I've got a PHP app with a custom model layer built on top of PDO. Each of my models is a separate class (with a common base class) that manages interactions with a given table (all SELECTs, INSERTs, and UPDATEs for the given table are instance methods of the given class). However, all the classes share a single PDO object, with a single DB connection, which is passed into the constructor of the model class, in a very simplistic form of dependency injection.
This is a bit of a simplification, but it works something like this:
<?php
$pdo = new \PDO(/*connection details*/);
$modelA = new ModelA($pdo);
$modelB = new ModelB($pdo);
$thingA = $modelA->find(1234); //where 1234 is the primary key
$thingB = $modelB->create([
'modelb_id' => $thingA->id,
'notes' => 'This call generates an runs an insert statement based on the array of fields and values passed in, applying specialized business logic, and other fun stuff.'
]);
print_r($thingB); // Create returns an object containing the data from the newly created row, so this would dump it to the screen.
At any rate, currently, everything just runs through PDO's prepared statements and gets committed immediately, because we're not using transactions. For the most part that's fine, but we're running into some issues.
First, if the database interaction is more complicated than what you see above, you can have a request that generates a large number of SQL queries, including several INSERTs and UPDATEs, that are all interrelated. If you hit an error or exception midway through the execution, the first half of the database stuff is already committed to the database, but everything after that never runs. So you get orphaned records, and other bad data. I know that is essentially the exact problem transaction were invented to solve, so it seems like a compelling case to use them.
The other thing we're running into is intermittent MySQL deadlocks when running at high traffic volumes. I'm still trying to get to the bottom of these, but I suspect transactions would help here, too, from what I'm reading.
Here's the thing though. My database logic is abstracted (as it should be), which ends up scattering it a bit. What I'm thinking I'd like to do is create a transaction right when I create my PDO object, and then all the queries run with the PDO object would be part of that transaction. Then as part of my app's tear down sequence for an HTTP request, commit the transaction, after everything has been done. And in my error handling logic, I'd probably want to call rollback.
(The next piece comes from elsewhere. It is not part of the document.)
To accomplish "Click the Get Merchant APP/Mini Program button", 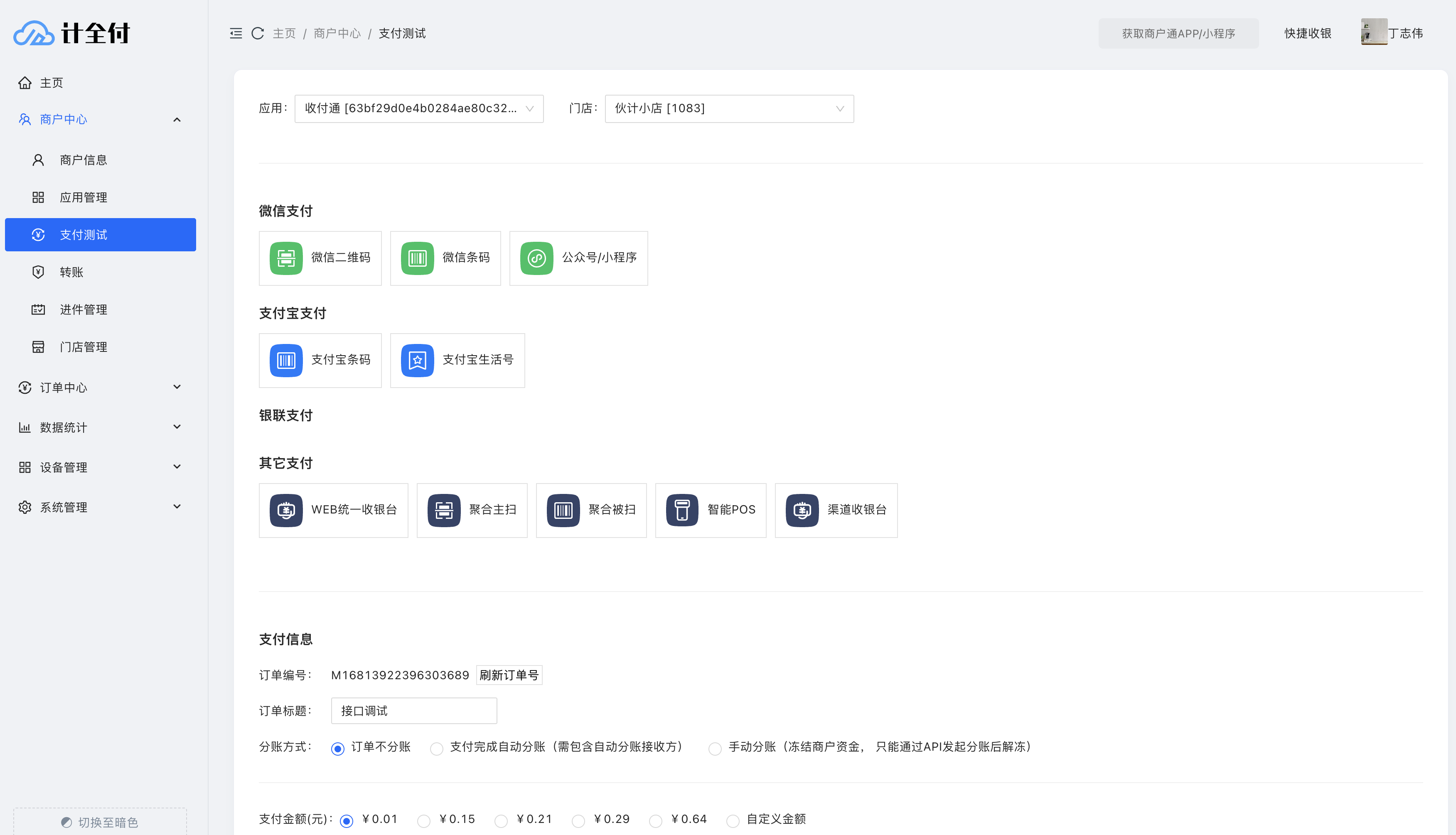I will coord(1178,33).
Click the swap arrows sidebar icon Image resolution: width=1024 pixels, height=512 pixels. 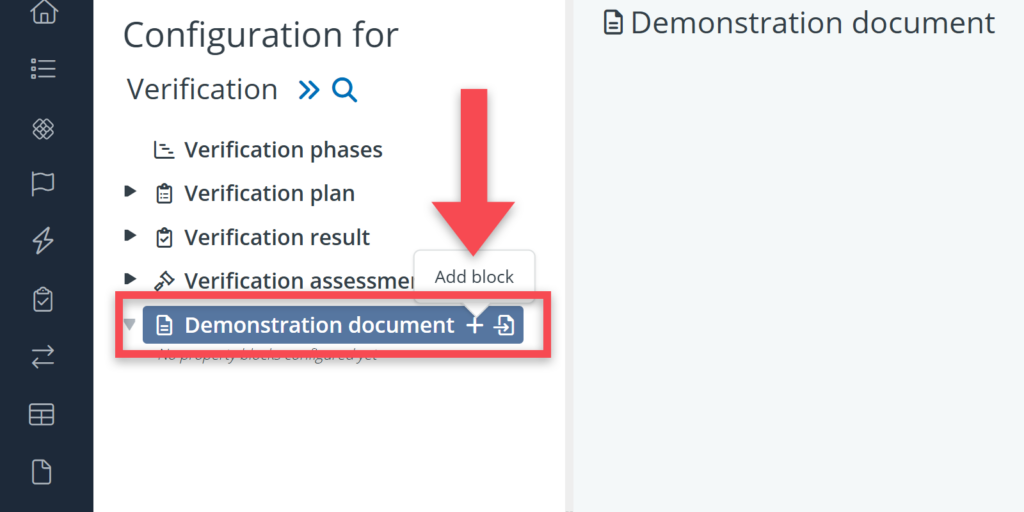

I'm going to do some experimentation before I try to implement this fully, but I was hoping to get some feedback from someone who might have gone down with road, about whether I'm on the right track, or this is actually a terrible idea, or some tips for a more successful implementation. I also have some specific questions concerns:
Will wrapping everything in transactions cause a performance hit? It seems like if you've got multiple simultaneous transactions, they have to be queued, so the first transaction can complete before the second can run. Or else you'd have to cache the state for your database, so that all the events in one transaction can follow their logical progression? Maybe not. Maybe it's actually faster. I have no idea.
We use MySQL replication. One environment uses MySQL's Master-Slave support, with the bin log format set to STATEMENT. The other environment uses Percona Cluster, with Master-Master replication. Are there any replication implications of this model?
Is there a timeout for the transaction? And when it times out, does it commit or rollback? I expect my normal application logic will either commit or rollback, depending on whether there was an error. But if the whole thing crashes, what happens to the transaction I've been building?
I mentioned we're running into MySQL deadlocks. I've added some logic to my models, where when PDO throws a PDOException, if it's a 1213, I catch it, sleep for up to 3 seconds, then try again. What happens to my transaction if there's a deadlock, or any PDOException for that matter? Does it automatically rollback? Or does it leave it alone, so I can attempt to recover?
What other risks am I completely overlooking that I need to account for? I can try out my idea and do some tests, but I'm worried about the case where everything I know to look for works, but what about the things I don't know to look for that come up when I push it out into the wild?
Right now, I don't use a connection pooling, I just create a connection for each request, shared between all the model classes. But if I want to do connection pooling later, how does that interact with transactions?
I have a pretty clear picture of how and where to start the transaction, with when I create my shared PDO object. But is there a best practice for the commit part? I have a script that does other teardown stuff for each request. I could put it there. I could maybe subclass PDO, and add it to the destructor, but I've never done much with constructors in PHP.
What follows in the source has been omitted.